From: Peter Stern
I am writing to comment on File Number S7-16-07, the Release proposing amendments to the Rules under the Securities and Exchange Act of 1934 on shareholder proposals and electronic shareholder communications.
This Release addresses access to the proxy for the nomination of directors, and for shareholder proposals. It is on the latter topic that I wish to provide comments. As an investor who takes seriously my responsibility to be engaged and informed, I feel strongly that the SEC’s suggested proposals to eliminate or curtail the shareholder resolution process should not be adopted.
My wife and I are investors with approximately $5 million in assets. We are active shareholders, vote our proxies, and belong to organizations that advocate for corporate-governance and social issues at shareholders annual meetings.
We consider the proxy process to be a vitally important tool in communicating with the Board, management and other investors on key issues such as climate change, workforce diversity, executive compensation, human rights in overseas factories and governance reforms.
There is a long history of positive results from shareholder resolutions, demonstrated by companies making specific reforms, changing policies and increasing transparency. Annually, approximately one-quarter to one-third of resolutions are withdrawn because constructive dialogue with companies results in win-win agreements. The rising support votes for shareholder resolutions across a range of environmental, social and governance topics is evidence of the mounting importance of shareholder resolutions to the general investing public.
The SEC asks for comments on the right of a company to “opt-out” of the shareholder resolution process, either by obtaining approval from shareholders through a proxy vote, or, if sanctioned under State law, by having a Board vote authorizing it to opt-out. Either option would have significant negative consequences. The most unresponsive companies would be most likely to opt-out because resolutions are an important mechanism to strengthen corporate accountability. Enabling companies to opt-out would also result in an uneven playing field, with some companies allowing resolutions and others prohibiting them.

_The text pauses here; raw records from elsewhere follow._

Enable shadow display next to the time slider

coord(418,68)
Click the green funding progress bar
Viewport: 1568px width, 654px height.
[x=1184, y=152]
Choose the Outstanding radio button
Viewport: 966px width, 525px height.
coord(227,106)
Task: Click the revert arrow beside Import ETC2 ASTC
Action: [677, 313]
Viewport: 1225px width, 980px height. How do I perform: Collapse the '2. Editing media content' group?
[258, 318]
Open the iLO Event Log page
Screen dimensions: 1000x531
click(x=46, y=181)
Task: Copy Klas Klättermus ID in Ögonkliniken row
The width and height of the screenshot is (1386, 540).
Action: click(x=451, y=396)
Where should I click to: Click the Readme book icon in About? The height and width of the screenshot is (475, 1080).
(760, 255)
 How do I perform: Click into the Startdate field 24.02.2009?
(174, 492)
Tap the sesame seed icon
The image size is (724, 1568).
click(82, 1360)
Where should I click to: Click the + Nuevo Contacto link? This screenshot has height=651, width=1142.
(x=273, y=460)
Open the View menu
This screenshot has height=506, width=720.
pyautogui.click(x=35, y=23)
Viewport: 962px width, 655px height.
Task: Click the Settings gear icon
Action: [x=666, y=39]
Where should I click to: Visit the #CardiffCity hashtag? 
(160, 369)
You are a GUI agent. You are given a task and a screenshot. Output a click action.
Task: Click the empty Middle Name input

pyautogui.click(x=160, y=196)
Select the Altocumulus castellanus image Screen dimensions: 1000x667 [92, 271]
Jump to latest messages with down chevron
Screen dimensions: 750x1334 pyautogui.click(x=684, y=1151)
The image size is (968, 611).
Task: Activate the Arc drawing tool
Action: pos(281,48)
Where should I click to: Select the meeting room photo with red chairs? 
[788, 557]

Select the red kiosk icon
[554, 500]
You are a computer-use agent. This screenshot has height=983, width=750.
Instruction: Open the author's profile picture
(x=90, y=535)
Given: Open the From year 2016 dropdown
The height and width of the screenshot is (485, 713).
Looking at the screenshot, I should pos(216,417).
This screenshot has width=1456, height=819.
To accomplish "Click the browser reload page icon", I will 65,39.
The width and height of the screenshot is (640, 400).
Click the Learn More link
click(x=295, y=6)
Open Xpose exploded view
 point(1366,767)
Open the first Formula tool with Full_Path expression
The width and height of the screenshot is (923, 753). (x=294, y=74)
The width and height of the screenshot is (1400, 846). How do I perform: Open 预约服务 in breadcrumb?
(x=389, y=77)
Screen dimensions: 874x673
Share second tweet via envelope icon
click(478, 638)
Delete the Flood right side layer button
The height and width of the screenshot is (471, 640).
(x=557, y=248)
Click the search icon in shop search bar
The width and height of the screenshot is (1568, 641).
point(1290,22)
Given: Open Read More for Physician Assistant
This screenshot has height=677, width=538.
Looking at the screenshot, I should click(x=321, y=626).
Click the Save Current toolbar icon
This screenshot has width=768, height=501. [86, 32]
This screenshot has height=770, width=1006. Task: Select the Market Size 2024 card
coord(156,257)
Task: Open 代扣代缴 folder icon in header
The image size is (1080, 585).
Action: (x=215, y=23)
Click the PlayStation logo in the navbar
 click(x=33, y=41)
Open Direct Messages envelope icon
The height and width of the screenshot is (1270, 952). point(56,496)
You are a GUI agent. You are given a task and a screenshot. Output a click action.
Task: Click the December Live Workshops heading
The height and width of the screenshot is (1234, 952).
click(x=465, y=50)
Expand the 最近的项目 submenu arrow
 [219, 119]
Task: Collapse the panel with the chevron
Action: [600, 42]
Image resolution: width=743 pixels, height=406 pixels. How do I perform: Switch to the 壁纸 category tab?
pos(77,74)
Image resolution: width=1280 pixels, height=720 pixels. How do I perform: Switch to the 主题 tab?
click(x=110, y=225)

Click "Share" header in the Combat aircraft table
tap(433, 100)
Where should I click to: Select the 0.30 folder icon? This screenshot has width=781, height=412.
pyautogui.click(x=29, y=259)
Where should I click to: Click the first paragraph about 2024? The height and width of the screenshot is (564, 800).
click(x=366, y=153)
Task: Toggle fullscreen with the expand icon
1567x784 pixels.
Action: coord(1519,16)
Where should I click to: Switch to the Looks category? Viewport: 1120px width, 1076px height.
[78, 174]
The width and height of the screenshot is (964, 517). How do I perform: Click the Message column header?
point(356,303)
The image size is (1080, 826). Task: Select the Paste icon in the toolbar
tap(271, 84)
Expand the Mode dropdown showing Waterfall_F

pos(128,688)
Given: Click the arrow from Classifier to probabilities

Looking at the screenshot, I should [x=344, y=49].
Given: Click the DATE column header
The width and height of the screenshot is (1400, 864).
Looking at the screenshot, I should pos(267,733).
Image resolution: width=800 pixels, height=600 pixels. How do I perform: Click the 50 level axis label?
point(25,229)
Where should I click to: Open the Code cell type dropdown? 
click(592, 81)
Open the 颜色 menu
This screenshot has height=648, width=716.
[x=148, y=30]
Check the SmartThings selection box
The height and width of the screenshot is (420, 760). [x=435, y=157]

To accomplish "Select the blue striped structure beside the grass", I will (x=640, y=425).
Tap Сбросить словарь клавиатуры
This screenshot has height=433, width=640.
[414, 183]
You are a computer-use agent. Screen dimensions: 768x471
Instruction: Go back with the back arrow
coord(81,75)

The Release asks, “Should the Commission adopt a provision to enable companies to follow an electronic petition model for non-binding shareholder proposals in lieu of 14a-8?” We strongly oppose this proposed change. The current resolution process ensures that management and the Board focus a reasonable amount of attention on the issue at hand as they must determine their response to the shareholder proposal. In addition, each and every investor receives the proxy and has the opportunity to consider the issue. To substitute a chat room or other form of electronic petition for the current proxy process erodes significantly a valuable fiduciary responsibility. Chat rooms and electronic forums are welcome approaches for enhancing communication with investors, but not at the expense of a shareholder’s right to file resolutions.
In its Release, the Commission also asks for comments on increasing the votes required for resubmitting shareholder resolutions to 10% after the first year, 15% after year two, and 20% thereafter, compared to current thresholds of 3%, 6% and 10%, respectively. Raising the thresholds as proposed would make it much more difficult for investors to resubmit proposals for a vote, thus further insulating management from shareholder opinion. Over the last 40 years, many proxy topics initially received very modest levels of support, only to garner increased support over time as shareowner awareness and knowledge increased. Adding more restrictive thresholds on resubmitting resolutions simply makes it harder for investors seeking constructive engagement with companies. Hence, we oppose changes in the resubmission thresholds.
I urge the SEC to uphold the right of investors to sponsor resolutions for a vote at stockholder meetings. The proposals described above are contrary to constructive investor-management relations.